IFM27020 - Real Estate Investment Trust : Breaches of conditions: Company Condition D ('not close'): actions of others: CTA2010/S562A(6)

A company can become close as a result of the action of its shareholders.  Where this is a consequence of a take-over bid, special rules may apply (see IFM27015).   Note that during the course of a take-over, it is likely that the board of the target will at some stage recommend shareholders accept the offer.  Although this recommendation is the action of the company, the event that triggers the breach of conditions D is the action of the company making the bid to take over the UK-REIT, and the take-over and action of others rules would apply to decide if or when the company or group ceased to be a UK-REIT. This will also be true where a takeover is effected by way of a scheme of arrangement.
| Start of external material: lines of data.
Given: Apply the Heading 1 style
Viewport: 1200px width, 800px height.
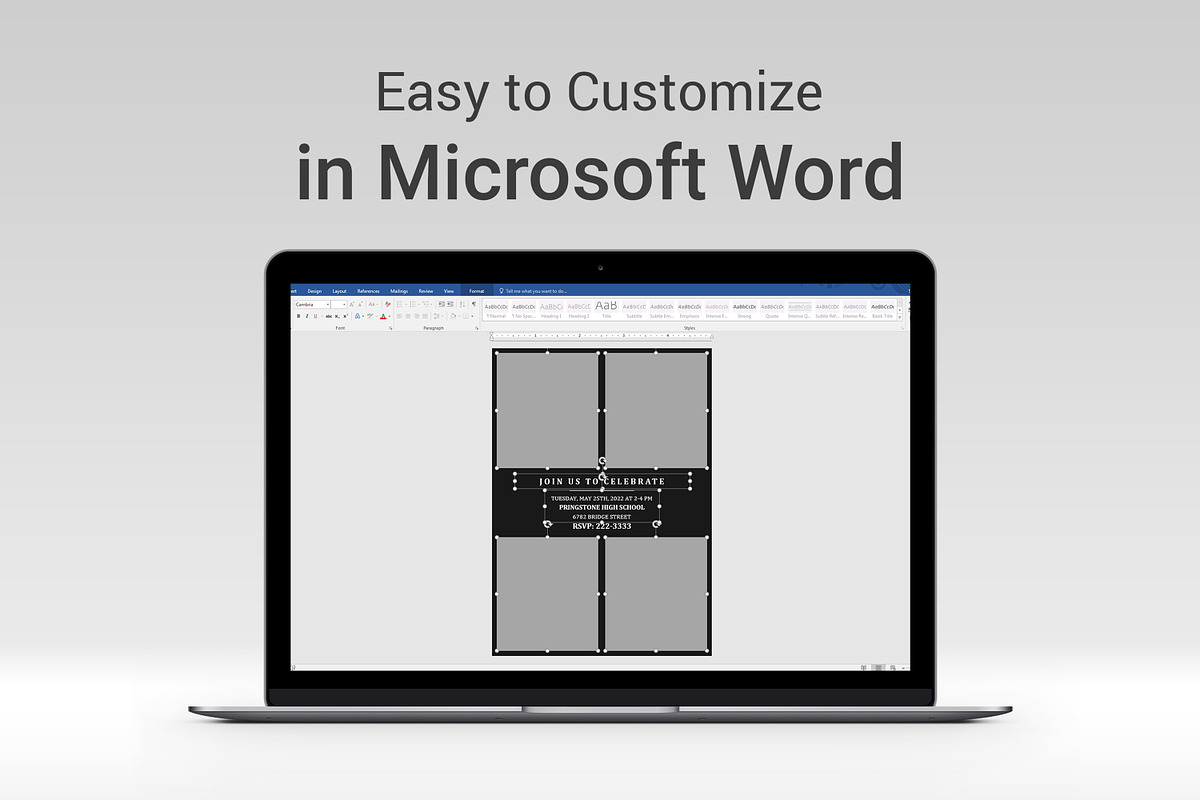Looking at the screenshot, I should 551,309.
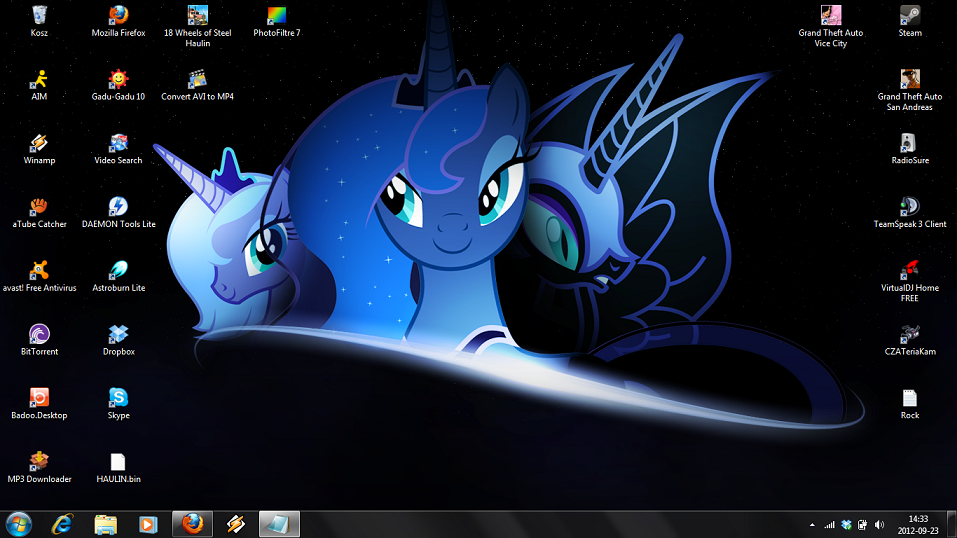Open the volume control in system tray
Image resolution: width=957 pixels, height=538 pixels.
pos(879,524)
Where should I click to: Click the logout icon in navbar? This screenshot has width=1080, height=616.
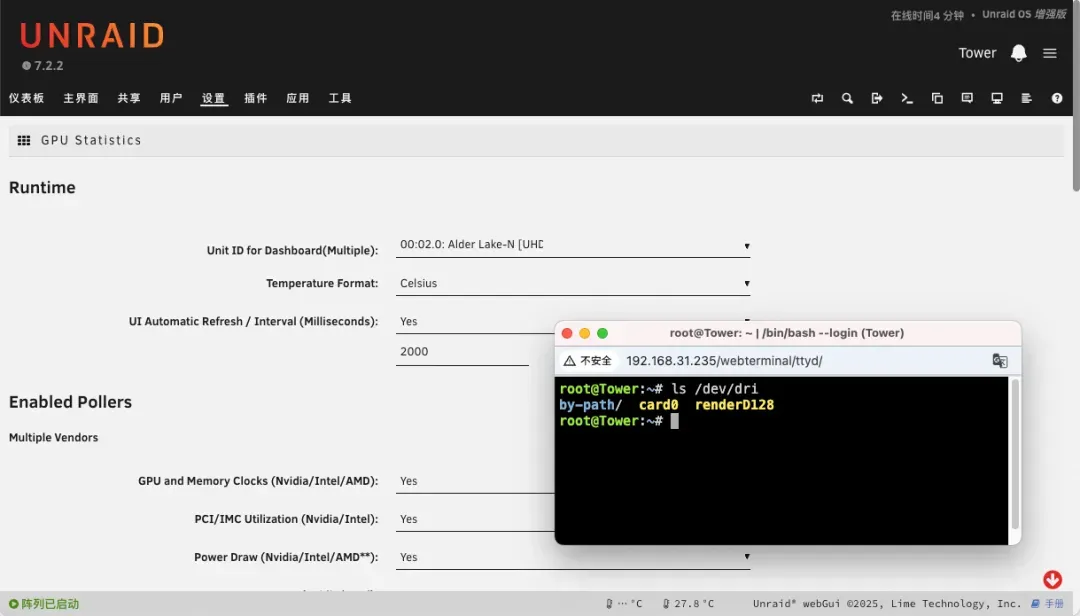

A company may also become close when, for example, one shareholder increases their holding so that they and four others control the company, or where two previously unconnected participants become connected and attribution rules result in control by five or fewer shareholders, and the remaining shares fail the quoted company test (CTA2010/S446, amended for UK-REITs by CTA2010/S528(5)).  The company would therefore fail company condition D at the date it becomes ‘close’, and the regime would cease to apply with effect from the end of the previous accounting period (CTA2010/S562A(4)). 

Note that ‘close’ is more strictly defined for the purposes of UK-REITS than it is in general tax legislation– see IFM22010.

If the company becomes close as a result of the action of others, then the regime can continue to apply to the company provided the breach is remedied and the company is non-close by the end of the following accounting period – CTA2010/S562A(6).   

Breaches of Company Condition D as a result of the action of others (other than take-over by another REIT) count towards the number of times conditions can be breached before HMRC consider whether to give notice that the REIT regime ceases to apply (CTA2010/S577).  

Example  

C is a UK-REIT and makes up its accounts to 31 December.  Five shareholders S1 to S5 each own 9% of the ordinary share capital (OSC) of C.  None of the other shareholders owns more than 4%.  S1 (a listed company) acquires an additional 21% on 30 June 2016.  On that date, C becomes close since S1, S2, S3, S4, and S5 together own 66% of the OSC of C.  Company Condition D is breached on 30 June 2016. 

On 1 December 2017, S1 sells its entire holding of C shares so that the company is no longer close.  The breach is therefore remedied before the end of the following accounting period and C remains in the regime throughout. 

If S1 delays selling its shares until 1 February 2018, the breach is not remedied in time and the regime ceases to apply to C on 31 December 2015.